The very heritage of Spain's historical legacy, the root and axis of this Ibero-American construction, has been seriously questioned by the relativist wave of ‘Wokism’, born in the universities of the United States, seconded by the indigenist leftism of Ibero-American ‘progressivism’, and widely spread and propagated by the Sao Paulo Forum and the Puebla Group, with the inestimable collaboration of Spain's own ultra-left. 

Thus, this time the king will only have the company of the presidents of the host country, Ecuador (Daniel Noboa), Argentina (Javier Milei), Paraguay (Santiago Peña) and the Dominican Republic (Luis Abinader).
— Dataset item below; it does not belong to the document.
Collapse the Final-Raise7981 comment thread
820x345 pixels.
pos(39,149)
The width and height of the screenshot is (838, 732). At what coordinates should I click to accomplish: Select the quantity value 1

Absent will be those of the tyrannies of Cuba, Nicaragua and Venezuela (Miguel Díaz-Canel, Daniel Ortega and Nicolás Maduro, respectively), but also the presidents of the traditional left of large countries on the continent such as Mexico (Claudia Sheinbaum), Brazil (Luiz Inácio Lula da Silva), Colombia (Gustavo Petro) and Chile (Gabriel Boric). 

It is therefore not too far-fetched to predict that the star of the summit will surely be the Argentine president, a staunch supporter of Donald Trump, with whose entourage he has built solid relations, so that Argentina may once again become Washington's preferred ally in South America. Apart from his clash with Pedro Sánchez, President Milei considers his country's relations with Spain above its leaders. Fortunately, Madrid has once again sent an ambassador to Buenos Aires, after leaving the diplomatic seat vacant for five months, following Minister Oscar Puente's insults to the Argentinean leader, and the latter's accusations of corruption against President Sánchez's wife. 

As for Brazilian President Lula da Silva, his absence may be justified by his busy preparations as host of the G-20 Summit in Rio de Janeiro next weekend. 

The dossiers intersect, but with a common denominator: the new international order whose establishment will accelerate with the new enthronement of Donald Trump, and the strong tensions derived from such a decisive telluric movement. 

In some way, all countries and their respective international conglomerates and alliances will take sides, because the only thing that is really incontrovertible is that nothing will ever be the same again.